Mais protestos anti-COVID na China provocados por um incêndio mortal

TAIPEI, Taiwan (AP) – Protestos contra as medidas restritivas da China contra o COVID-19 pareceram agitar em várias cidades na noite de sábado, em desafio público alimentado pela raiva por um incêndio mortal na região oeste de Xinjiang.

Muitos dos protestos não puderam ser confirmados imediatamente, mas em Xangai, a polícia usou spray de pimenta para parar cerca de 300 manifestantes que se reuniram na Urumqi Middle Road à meia-noite, trazendo flores, velas e faixas com os dizeres “Urumqi, 24 de novembro, os que morreram descansam em paz” para comemorar o aniversário das dez mortes causadas por incêndios Em um prédio residencial em Urumqi, capital de Xinjiang.

Um manifestante que deu apenas seu sobrenome, Gao, disse que um de seus amigos foi espancado pela polícia e dois de seus amigos receberam spray de pimenta. Ele disse que a polícia pisou em seus pés enquanto ele tentava impedi-los de levar seu amigo embora. Ele perdeu os sapatos no processo e saiu da manifestação descalço.

Zhao diz que os manifestantes entoaram slogans como “Xi Jinping, renuncie, Partido Comunista, renuncie”, “Abra Xinjiang, liberte a China”, “Não quero testes de PCR, quero liberdade” e “Liberdade de imprensa”.

Cerca de 100 policiais ficaram na fila, disse Zhao, impedindo que alguns manifestantes se reunissem ou saíssem, e os ônibus com mais policiais chegaram mais tarde.

Outro manifestante, que deu apenas seu sobrenome como Shaw, disse que havia uma multidão maior do que milhares de manifestantes, mas que a polícia atrapalhou e permitiu que os manifestantes passassem na calçada.

Postagens sobre o protesto nas redes sociais na China foram prontamente apagadas, como o Partido Comunista Chinês costuma fazer para reprimir as críticas..

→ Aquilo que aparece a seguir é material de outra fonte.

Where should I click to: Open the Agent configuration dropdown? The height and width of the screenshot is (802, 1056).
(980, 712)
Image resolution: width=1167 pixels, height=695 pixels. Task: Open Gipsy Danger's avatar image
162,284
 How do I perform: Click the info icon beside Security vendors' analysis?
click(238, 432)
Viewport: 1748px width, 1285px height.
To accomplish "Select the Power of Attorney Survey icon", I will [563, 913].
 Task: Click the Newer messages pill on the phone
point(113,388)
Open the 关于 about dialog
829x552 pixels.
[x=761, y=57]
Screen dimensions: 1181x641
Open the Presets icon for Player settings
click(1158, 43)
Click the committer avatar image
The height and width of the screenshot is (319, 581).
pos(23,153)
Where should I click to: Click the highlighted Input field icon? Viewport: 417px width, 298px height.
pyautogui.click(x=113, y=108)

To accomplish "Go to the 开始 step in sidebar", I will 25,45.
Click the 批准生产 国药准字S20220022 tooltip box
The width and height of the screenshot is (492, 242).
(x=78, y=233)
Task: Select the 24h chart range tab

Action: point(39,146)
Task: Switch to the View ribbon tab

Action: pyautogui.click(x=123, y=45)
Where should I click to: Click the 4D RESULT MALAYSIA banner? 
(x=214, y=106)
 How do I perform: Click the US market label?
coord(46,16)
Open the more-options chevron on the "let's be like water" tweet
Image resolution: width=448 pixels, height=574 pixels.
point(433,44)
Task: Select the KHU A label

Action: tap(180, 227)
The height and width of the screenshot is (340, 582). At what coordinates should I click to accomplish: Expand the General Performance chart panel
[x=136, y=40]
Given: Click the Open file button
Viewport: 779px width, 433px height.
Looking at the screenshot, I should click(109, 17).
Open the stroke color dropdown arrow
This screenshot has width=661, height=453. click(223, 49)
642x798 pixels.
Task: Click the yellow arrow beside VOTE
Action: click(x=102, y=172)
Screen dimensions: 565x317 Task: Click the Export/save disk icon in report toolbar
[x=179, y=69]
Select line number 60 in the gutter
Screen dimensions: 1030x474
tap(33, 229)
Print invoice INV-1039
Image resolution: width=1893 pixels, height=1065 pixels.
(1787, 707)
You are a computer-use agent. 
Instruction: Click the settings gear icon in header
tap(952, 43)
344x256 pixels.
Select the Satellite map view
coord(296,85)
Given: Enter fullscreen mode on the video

No início do sábado, as autoridades da região de Xinjiang abriram alguns bairros em Urumqi depois que os moradores realizaram extraordinárias manifestações noturnas contra o estrito bloqueio da cidade que dura mais de três meses. Muitos alegaram que as obstruções das medidas de controle do vírus pioraram o incêndio. Os socorristas levaram três horas para apagar as chamas, mas as autoridades negaram as acusações, dizendo que não havia barricadas no prédio e que os moradores foram autorizados a sair.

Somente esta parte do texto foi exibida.